Properties of galaxy dark matter halos from weak lensing

Abstract

We present the results of a study of weak lensing by galaxies based on imaging data from the Red-Sequence Cluster Survey (RCS). We define a sample of lenses with 19.5<R_C<21, and a sample of background galaxies with 21.5<R<24. We consider a truncated isothermal sphere (TIS) and an NFW profile. We constrain the power law scaling relations between the $B$-band luminosity and the velocity dispersion (or rotation velocity) and the size of the halo. The inferred velocity dispersion is in agreement with observed luminosity-line-width relations. The best fit NFW model yields a mass M_{200}=(8.8+-0.7)x 10^{11} h^{-1} Msun and a scale radius r_s=16.7^{+3.7}_{-3.0} h^{-1} kpc. This value for the scale radius is in excellent agreement with predictions from numerical simulations for a halo of this mass.
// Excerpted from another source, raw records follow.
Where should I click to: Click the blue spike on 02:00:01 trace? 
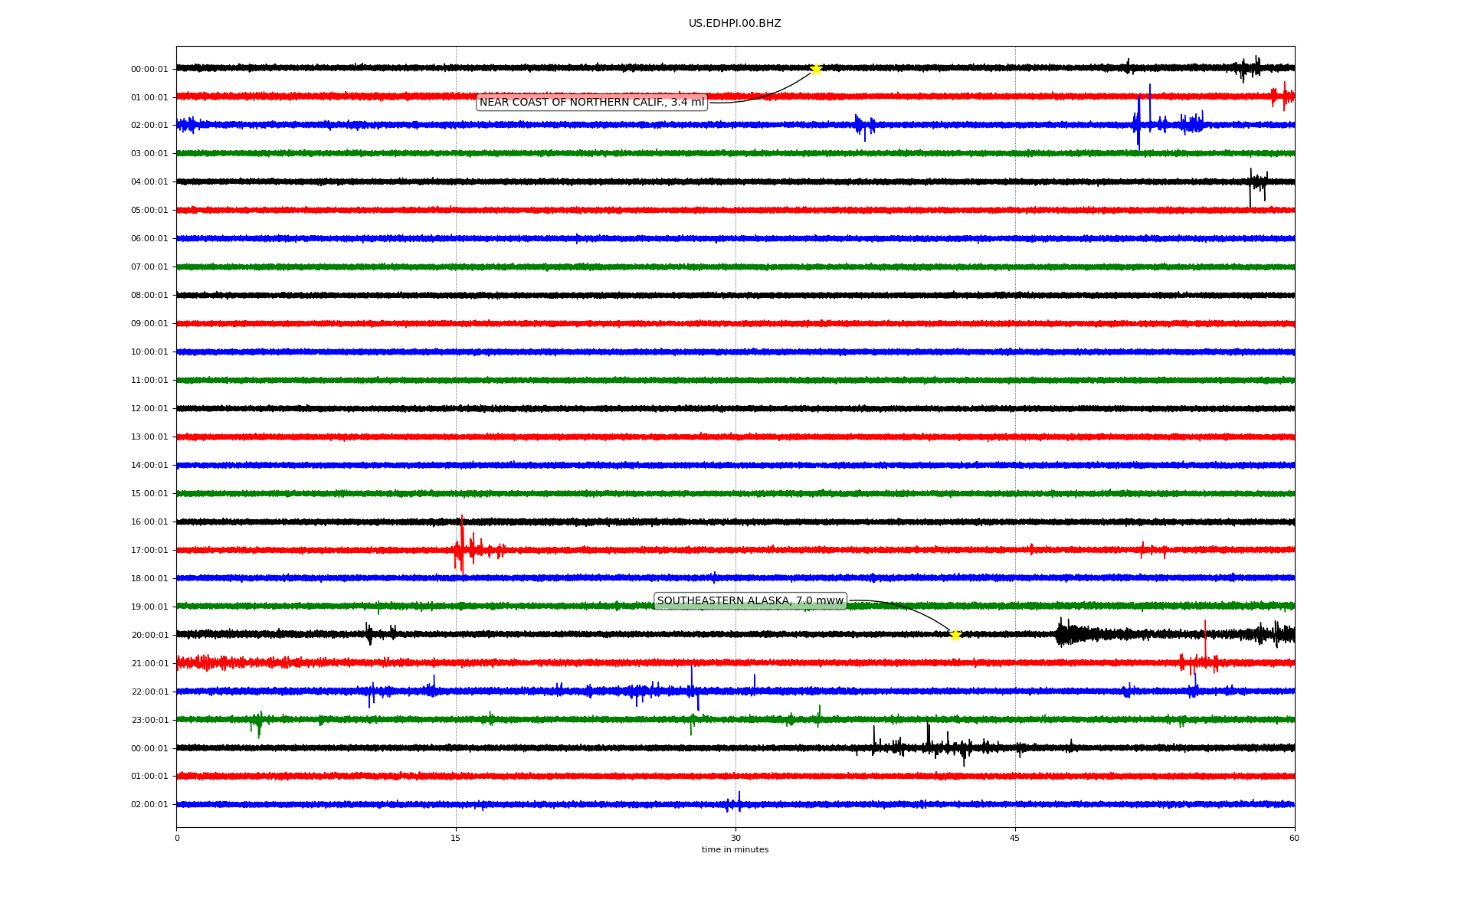(x=1138, y=119)
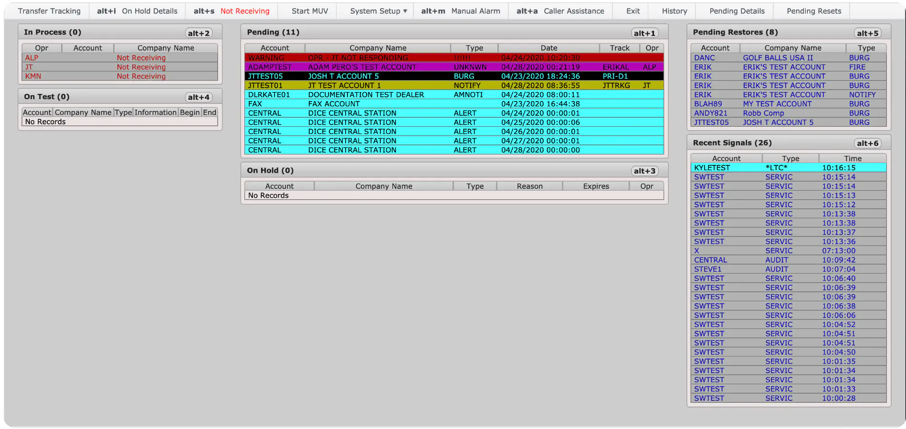This screenshot has height=429, width=906.
Task: Click the alt+2 badge on In Process panel
Action: pos(199,33)
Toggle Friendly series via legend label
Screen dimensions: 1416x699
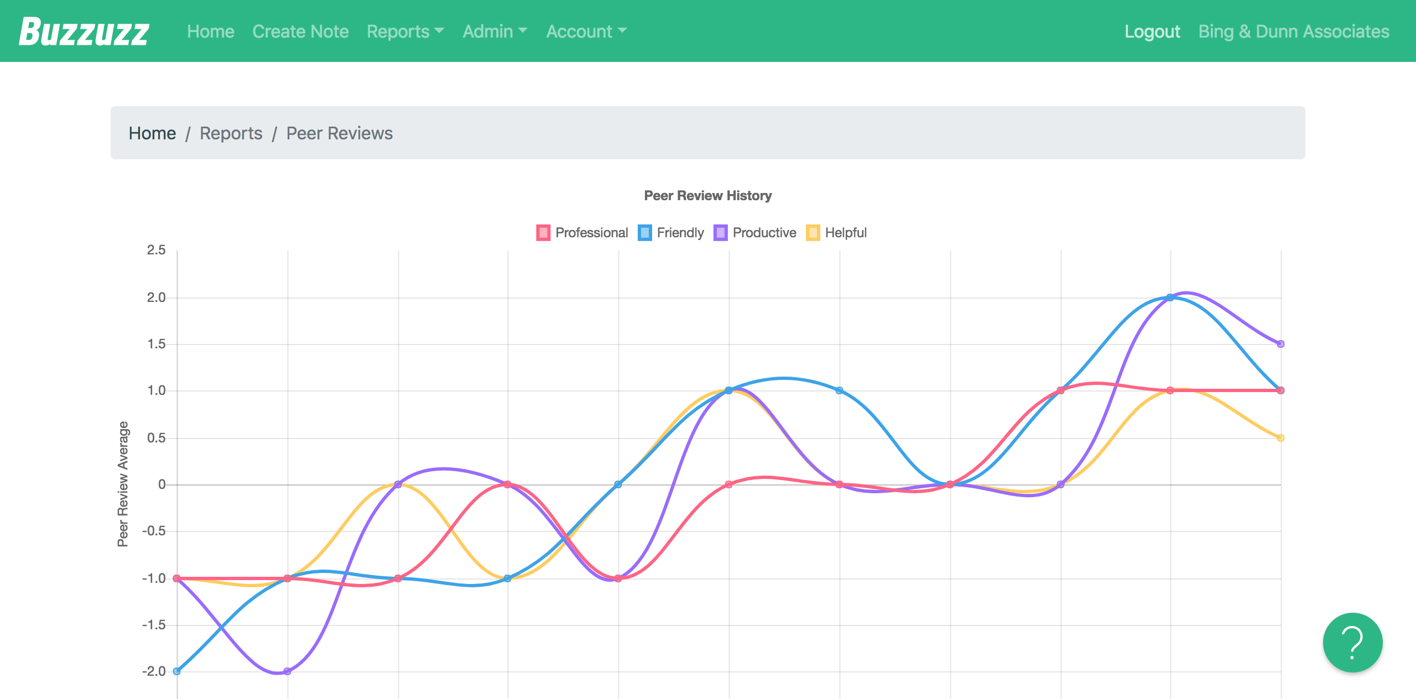click(x=680, y=233)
Having constrained the virial mass and scaling relations, we can convert the observed luminosity function into a mass function, and estimate the matter density of the universe, for which we obtain \Omega_m=0.30^{+0.13}_{-0.08}. We also present the first weak lensing detection of the flattening of galaxy dark matter halos. We use a simple model in which the ellipticity of the halo is f times the observed ellipticity of the lens. We find a best fit value of f=0.77^{+0.18}_{-0.21}. The fact that we detect a significant flattening implies that the halos are aligned with the light distribution. Given the average ellipticity of the lenses, this implies a halo ellipticity of e_halo=0.20^{+0.04}_{-0.05}, in fair agreement with results from numerical simulations of CDM. This result provides strong support for the existence of dark matter, as an isotropic lensing signal is excluded with 99.5% confidence.